» Exercise directions
Where the material below has a line containing "TRANG CHỦ – SOI CẦU XSMB CHÍNH XÁC (198, 61)", start repeating exactly, and keep going through the line containing "Quay thử XSMN (183, 1920)", with no other lines.

» Extracted information

○ ○ ○ ○ ○

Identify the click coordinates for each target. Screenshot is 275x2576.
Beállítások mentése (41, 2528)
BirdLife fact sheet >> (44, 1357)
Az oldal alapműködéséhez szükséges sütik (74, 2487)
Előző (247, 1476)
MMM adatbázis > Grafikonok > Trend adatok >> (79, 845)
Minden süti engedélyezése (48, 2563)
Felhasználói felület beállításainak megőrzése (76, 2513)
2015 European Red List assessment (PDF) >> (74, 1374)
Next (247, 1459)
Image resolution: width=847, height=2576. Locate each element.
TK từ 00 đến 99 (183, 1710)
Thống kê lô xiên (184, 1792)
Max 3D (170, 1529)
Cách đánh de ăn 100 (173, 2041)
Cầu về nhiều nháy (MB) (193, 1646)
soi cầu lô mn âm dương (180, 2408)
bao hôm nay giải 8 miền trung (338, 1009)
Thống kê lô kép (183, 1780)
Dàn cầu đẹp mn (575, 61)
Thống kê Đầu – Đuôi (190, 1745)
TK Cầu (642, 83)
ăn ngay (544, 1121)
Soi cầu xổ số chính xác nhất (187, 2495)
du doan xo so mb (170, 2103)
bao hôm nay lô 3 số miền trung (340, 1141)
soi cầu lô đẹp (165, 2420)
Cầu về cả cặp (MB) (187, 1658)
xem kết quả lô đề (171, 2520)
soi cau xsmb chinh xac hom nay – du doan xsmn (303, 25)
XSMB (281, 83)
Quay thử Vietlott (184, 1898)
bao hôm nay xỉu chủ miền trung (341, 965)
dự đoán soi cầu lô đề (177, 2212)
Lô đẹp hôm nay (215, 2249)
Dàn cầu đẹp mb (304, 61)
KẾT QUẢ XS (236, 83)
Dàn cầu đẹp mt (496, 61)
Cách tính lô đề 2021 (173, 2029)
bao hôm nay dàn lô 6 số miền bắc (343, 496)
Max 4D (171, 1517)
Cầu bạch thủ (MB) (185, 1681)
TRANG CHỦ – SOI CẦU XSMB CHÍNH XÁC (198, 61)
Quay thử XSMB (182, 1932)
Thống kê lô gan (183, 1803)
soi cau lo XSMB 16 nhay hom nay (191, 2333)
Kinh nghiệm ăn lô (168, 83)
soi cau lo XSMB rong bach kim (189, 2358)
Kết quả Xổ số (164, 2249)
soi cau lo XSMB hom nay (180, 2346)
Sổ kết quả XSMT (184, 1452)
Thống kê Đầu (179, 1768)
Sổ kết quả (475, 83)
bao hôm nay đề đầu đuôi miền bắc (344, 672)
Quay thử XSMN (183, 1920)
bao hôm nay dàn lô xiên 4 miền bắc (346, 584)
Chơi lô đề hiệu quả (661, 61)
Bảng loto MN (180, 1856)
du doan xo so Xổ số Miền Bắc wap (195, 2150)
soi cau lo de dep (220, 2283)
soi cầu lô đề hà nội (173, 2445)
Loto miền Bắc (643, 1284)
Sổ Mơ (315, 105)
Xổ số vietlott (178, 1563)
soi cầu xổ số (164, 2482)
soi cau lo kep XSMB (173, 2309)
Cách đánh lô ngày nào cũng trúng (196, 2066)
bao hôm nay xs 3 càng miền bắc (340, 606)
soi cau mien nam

○ ○ ○ ○ ○

» Your response
TRANG CHỦ – SOI CẦU XSMB CHÍNH XÁC (198, 61)
Quay thử XSMB (182, 1932)
Thống kê lô gan (183, 1803)
soi cau lo XSMB 16 nhay hom nay (191, 2333)
Kinh nghiệm ăn lô (168, 83)
soi cau lo XSMB rong bach kim (189, 2358)
Kết quả Xổ số (164, 2249)
soi cau lo XSMB hom nay (180, 2346)
Sổ kết quả XSMT (184, 1452)
Thống kê Đầu (179, 1768)
Sổ kết quả (475, 83)
bao hôm nay đề đầu đuôi miền bắc (344, 672)
Quay thử XSMN (183, 1920)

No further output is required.